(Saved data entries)
________
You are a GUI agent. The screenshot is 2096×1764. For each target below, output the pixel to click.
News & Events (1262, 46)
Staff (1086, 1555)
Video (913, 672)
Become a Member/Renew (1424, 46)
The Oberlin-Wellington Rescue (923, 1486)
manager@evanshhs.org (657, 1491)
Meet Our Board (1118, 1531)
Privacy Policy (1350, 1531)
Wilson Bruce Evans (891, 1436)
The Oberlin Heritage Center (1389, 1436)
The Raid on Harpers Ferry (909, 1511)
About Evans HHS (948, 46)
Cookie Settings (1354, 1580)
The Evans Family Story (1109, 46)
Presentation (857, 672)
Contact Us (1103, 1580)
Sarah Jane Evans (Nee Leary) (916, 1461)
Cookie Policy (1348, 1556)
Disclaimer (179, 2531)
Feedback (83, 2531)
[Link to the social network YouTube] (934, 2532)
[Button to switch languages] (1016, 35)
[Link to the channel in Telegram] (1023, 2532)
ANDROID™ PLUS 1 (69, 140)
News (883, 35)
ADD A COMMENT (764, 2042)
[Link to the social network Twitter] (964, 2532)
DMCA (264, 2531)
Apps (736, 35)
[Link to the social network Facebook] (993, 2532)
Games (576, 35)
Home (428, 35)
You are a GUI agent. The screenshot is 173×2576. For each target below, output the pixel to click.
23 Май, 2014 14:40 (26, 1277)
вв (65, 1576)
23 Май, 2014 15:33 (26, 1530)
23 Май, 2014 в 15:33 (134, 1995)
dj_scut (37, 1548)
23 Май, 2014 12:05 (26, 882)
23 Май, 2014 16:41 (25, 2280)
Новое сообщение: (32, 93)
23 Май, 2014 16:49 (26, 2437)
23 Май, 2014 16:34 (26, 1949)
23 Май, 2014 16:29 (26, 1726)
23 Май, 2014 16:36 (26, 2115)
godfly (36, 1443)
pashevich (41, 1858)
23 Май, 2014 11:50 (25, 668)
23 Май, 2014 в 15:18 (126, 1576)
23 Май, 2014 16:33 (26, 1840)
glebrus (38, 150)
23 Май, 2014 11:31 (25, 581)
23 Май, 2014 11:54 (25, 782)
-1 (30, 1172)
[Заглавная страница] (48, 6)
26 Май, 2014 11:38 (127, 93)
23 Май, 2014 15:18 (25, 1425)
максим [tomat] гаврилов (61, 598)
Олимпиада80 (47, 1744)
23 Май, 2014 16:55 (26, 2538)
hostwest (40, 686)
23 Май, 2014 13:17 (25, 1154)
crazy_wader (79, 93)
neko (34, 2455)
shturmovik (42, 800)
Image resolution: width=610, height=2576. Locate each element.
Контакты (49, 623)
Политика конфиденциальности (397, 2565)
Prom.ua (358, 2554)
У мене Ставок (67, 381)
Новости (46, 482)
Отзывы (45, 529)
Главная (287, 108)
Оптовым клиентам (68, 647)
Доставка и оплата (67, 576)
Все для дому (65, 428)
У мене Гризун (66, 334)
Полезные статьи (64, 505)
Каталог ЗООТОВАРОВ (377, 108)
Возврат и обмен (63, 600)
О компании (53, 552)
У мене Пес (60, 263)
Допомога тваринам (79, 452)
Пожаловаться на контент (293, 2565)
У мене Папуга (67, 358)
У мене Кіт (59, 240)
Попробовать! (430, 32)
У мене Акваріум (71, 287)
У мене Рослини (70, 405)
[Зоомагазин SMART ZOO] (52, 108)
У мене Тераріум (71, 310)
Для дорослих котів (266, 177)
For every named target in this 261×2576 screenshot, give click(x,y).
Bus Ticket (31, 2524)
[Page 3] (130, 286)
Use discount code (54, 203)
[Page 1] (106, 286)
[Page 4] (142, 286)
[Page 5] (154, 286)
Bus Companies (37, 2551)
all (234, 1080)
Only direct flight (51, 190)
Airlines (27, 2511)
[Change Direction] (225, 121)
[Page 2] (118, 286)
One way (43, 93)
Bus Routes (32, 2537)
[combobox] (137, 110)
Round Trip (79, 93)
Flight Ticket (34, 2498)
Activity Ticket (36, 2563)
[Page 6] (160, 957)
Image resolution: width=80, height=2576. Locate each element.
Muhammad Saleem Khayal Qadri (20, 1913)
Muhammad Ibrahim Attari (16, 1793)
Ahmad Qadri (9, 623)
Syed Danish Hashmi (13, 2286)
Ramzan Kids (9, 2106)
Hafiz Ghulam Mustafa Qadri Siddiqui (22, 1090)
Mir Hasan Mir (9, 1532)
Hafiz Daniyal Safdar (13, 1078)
________
[Try it]
Every line in the entries above that has the word "мене" should be identified and copied.

[Response below]
У мене Ставок (67, 381)
У мене Гризун (66, 334)
У мене Пес (60, 263)
У мене Папуга (67, 358)
У мене Кіт (59, 240)
У мене Акваріум (71, 287)
У мене Рослини (70, 405)
У мене Тераріум (71, 310)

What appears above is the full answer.